**Data provided**:
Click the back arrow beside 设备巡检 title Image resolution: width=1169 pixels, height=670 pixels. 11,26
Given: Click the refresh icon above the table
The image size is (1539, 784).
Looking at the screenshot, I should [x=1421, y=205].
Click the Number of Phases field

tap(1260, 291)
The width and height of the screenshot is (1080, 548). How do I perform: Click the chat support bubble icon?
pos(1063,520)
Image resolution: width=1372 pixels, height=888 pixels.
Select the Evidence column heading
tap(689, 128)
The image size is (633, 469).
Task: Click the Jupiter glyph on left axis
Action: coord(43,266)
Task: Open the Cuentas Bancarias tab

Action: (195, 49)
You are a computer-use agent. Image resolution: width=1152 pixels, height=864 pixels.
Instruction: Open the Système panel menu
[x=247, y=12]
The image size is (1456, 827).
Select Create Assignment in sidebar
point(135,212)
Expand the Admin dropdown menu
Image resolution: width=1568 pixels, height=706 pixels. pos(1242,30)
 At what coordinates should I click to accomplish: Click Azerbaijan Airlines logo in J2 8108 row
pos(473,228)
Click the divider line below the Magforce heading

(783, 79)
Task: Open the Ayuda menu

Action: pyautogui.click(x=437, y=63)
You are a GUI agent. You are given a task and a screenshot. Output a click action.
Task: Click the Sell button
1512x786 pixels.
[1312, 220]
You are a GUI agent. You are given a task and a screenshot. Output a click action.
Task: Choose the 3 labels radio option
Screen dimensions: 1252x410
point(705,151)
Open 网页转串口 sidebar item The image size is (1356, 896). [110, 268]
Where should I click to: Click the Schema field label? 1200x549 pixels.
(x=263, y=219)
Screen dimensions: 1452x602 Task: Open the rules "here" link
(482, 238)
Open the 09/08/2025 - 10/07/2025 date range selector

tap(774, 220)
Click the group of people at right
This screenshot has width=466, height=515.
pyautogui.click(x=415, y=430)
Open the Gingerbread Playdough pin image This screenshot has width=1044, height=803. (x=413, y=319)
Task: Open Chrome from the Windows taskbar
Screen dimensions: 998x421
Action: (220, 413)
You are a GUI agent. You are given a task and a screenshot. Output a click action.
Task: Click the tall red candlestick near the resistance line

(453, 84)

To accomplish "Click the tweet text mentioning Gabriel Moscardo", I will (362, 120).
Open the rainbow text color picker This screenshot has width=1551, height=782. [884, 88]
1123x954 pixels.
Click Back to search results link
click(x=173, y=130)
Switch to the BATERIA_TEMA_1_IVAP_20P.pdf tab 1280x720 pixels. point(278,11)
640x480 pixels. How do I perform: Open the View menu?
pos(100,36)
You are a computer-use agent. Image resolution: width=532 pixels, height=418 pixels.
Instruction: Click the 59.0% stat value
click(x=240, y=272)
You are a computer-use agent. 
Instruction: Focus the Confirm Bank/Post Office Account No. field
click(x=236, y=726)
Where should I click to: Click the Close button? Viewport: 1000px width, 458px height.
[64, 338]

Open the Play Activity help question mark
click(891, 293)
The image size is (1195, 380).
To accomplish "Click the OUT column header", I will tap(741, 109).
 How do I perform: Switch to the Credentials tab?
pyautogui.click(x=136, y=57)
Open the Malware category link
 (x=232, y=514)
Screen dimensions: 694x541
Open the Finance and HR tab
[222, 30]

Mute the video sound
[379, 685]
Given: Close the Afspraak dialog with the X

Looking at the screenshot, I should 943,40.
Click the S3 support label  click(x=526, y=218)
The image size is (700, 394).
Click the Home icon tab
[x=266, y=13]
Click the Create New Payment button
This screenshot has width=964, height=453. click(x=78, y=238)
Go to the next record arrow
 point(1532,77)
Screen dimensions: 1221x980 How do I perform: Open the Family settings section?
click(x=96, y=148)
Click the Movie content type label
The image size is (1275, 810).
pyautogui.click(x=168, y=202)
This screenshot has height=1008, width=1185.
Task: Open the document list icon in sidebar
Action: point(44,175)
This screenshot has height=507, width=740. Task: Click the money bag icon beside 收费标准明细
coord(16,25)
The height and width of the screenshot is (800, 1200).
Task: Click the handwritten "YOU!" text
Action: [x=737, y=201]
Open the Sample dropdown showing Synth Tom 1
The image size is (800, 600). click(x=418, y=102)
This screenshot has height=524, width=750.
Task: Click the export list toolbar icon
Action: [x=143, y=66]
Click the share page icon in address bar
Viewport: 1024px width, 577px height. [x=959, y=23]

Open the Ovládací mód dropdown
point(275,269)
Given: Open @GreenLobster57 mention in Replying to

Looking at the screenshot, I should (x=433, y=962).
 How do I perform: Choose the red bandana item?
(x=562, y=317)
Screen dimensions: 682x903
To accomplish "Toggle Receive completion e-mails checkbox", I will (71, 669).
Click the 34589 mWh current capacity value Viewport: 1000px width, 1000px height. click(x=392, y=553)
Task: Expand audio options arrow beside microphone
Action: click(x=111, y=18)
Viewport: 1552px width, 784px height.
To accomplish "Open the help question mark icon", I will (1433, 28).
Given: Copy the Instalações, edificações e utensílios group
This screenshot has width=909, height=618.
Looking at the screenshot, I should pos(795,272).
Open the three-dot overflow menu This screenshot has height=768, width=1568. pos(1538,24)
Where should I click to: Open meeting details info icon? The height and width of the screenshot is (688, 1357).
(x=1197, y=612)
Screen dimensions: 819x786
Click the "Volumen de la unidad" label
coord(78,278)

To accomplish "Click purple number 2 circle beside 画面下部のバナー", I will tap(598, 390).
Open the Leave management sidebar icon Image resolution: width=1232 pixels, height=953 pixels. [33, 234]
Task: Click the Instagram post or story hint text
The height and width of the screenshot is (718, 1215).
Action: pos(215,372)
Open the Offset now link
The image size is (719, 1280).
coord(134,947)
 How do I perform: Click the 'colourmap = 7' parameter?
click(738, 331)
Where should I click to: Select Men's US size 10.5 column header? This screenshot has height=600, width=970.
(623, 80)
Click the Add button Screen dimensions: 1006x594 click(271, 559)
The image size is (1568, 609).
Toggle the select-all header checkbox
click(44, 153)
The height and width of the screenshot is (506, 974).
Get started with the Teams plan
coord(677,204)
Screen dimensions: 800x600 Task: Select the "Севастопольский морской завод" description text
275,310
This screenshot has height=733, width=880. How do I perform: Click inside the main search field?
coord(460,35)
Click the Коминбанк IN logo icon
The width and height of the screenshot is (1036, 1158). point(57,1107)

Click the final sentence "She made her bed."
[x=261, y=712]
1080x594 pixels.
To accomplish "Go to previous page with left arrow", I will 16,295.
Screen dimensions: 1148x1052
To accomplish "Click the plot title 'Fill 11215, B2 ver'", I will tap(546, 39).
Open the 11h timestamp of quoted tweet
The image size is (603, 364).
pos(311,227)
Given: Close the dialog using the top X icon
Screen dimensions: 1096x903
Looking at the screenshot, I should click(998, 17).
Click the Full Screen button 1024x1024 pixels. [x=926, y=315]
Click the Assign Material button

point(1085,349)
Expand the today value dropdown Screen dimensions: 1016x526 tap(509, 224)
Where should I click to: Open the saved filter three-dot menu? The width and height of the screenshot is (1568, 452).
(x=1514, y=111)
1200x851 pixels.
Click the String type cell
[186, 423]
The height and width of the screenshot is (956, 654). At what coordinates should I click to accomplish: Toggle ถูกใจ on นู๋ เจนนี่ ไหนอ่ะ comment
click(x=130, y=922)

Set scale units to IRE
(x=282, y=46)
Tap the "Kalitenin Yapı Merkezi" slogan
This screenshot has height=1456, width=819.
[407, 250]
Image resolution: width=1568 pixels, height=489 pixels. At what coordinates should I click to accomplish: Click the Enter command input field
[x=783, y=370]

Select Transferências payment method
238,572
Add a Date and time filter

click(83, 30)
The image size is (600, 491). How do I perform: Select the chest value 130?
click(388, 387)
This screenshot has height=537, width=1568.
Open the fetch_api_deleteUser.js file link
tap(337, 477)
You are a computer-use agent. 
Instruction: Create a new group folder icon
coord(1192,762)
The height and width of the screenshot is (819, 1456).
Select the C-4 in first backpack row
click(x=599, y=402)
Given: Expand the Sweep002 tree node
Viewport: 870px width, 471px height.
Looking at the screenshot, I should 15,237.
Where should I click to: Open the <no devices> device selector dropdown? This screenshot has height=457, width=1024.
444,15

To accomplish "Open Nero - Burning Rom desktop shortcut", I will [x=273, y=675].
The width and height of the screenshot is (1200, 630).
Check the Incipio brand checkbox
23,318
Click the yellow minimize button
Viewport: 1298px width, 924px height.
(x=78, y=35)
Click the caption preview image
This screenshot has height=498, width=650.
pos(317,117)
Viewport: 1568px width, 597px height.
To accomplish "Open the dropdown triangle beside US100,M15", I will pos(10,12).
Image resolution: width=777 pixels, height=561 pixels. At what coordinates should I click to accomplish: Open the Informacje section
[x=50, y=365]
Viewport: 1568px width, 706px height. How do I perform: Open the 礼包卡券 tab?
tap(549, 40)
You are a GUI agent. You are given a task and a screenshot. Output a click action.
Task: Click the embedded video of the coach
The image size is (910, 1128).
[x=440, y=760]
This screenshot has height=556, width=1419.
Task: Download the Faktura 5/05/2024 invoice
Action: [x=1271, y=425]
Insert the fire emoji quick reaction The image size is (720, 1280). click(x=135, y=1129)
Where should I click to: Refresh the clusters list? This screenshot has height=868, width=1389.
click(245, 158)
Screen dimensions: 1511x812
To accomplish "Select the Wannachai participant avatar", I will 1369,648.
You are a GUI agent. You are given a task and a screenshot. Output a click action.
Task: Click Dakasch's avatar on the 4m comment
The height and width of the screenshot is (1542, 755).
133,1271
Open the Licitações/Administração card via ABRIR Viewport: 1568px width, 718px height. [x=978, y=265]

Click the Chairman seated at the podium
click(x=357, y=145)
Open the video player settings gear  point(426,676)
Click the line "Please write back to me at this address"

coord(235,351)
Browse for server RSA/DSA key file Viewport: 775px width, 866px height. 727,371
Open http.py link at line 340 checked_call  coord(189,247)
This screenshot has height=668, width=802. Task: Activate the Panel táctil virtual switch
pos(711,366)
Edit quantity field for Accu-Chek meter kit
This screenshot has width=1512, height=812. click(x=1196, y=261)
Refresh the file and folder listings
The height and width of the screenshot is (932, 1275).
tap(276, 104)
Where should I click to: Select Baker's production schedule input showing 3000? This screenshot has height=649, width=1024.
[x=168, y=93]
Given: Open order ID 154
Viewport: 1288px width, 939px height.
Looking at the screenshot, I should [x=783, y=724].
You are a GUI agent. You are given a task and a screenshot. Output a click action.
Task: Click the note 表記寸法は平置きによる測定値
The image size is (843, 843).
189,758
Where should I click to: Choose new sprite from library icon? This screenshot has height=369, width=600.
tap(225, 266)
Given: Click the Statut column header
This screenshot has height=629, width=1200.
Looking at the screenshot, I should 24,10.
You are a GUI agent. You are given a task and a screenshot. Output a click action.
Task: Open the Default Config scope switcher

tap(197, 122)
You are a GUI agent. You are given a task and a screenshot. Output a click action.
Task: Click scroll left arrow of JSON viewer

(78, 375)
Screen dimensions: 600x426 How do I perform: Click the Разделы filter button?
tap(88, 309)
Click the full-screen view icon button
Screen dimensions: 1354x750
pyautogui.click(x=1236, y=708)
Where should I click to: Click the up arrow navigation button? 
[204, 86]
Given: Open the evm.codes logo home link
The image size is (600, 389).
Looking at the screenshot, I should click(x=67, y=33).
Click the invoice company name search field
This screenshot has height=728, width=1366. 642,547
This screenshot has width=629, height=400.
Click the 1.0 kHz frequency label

**Problem requirements**: Wherever the string "avatar" appears in a line above, copy that line.

**Solution**:
To accomplish "Select the Wannachai participant avatar", I will 1369,648.
Task: Click Dakasch's avatar on the 4m comment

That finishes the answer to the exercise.